3. Blogpulse One of several blog search engines, but this was singled out for its Trends graphs. These show how often your search terms are mentioned in posts over a selected period of time. In a business context the occurrences will usually match reports in the mainstream media. When they don’t, click on the peaks in the graph to see what is going on behind the scenes. Superb for picking up on rumours and gossip.

4. Yahoo Finance. Go to any Yahoo and click on the Finance link. For the UK version go to Yahoo Finance provides basic information on stock exchange quoted companies on the major stock exchanges around the world. Information includes current share price information (delayed by 15-30 minutes) provided by the stock exchanges; company profiles; charts in which you can compare the company share price with another company, the sector and an index such as the FTSE 100; current news on the company and focussing on the regulatory news; and daily historical share prices as figures that can be downloaded to spreadsheets.

5. Freepint Bar Head for the discussion area, labelled as the Bar, where you can post your query and tap into the knowledge of regular ‘tipplers’

6. Silobreaker. A new site pulling news from the usual newspapers and journals, but also blogs, video and audio. In addition It offers geographical hotspots, trends and a network visualisation tool, which was singled out by one participant.

7. Contact a relevant research, trade or professional body for help in locating experts. sources of information and reports. They may not have anything on their web site but there may something ‘on file’ that they are willing to supply free of charge or for which they are prepared to negotiate a fee.

8. Intelways.
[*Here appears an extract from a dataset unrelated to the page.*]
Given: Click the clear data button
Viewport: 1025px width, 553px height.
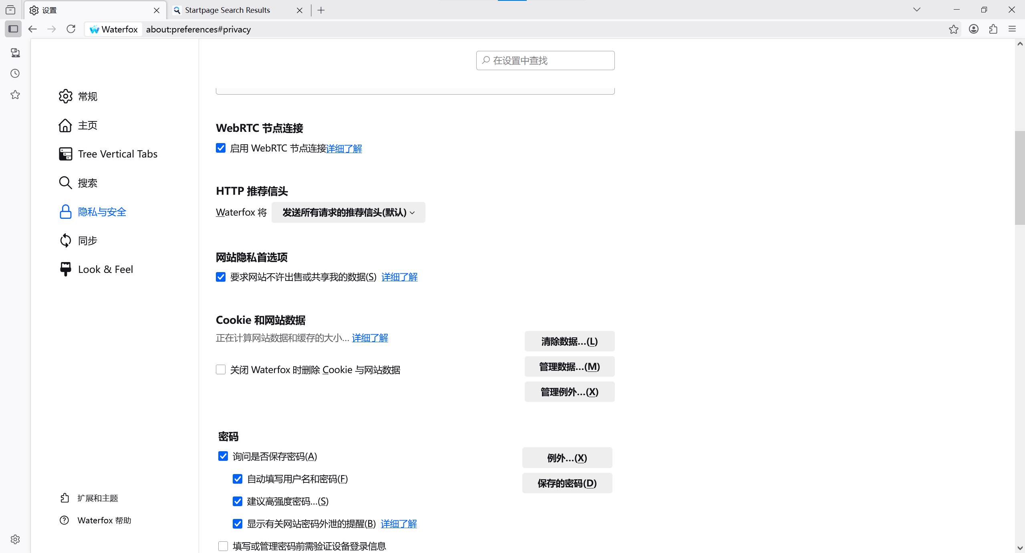Looking at the screenshot, I should click(x=569, y=341).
An interface to many search tools grouped by type e.g. news, video, image. Type your search terms in once and click on the different search tools one by one. A reminder of the different types of information that you should be looking at and of the wide range of search engines that are out there.

9. Click on the Advanced Search option for any of the tools that you encounter, be it Google et al or a web site’s own search option. They offer great ways of focussing your search by date, file format, site, author etc.

10. RBA Business Sources. Selected sources of business information organised by type e.g. statistics, share prices, company registers. Yes, it is my own site [blush] but they did insist!

11. Phil Bradley’s web site and blog. and Excellent sources of information on Web 2.0 ‘stuff’ and search tools. In particular, his blog has no-nonsense reviews of new search tools that claim they will change the world of search.

12. Intute. Forget about the label. This is an excellent starting point for anyone working in business and wanting to identify quality resources on a wide range of subjects and industries.

13. Hometrack. This site provides key statistics and data on the UK housing market and financing of that market. Especially relevant in the current economic climate.

14. Alacrasearch. A Google custom search engine that focuses on business sites selected by Alacra. [A personal note: this is in my top 5 favourite search tools].

15. CIA World Factbook – country profiles. Key statistics on every country. For those of you of a more adventurous disposition when it comes to travel, it even includes the number of airports with unpaved runways.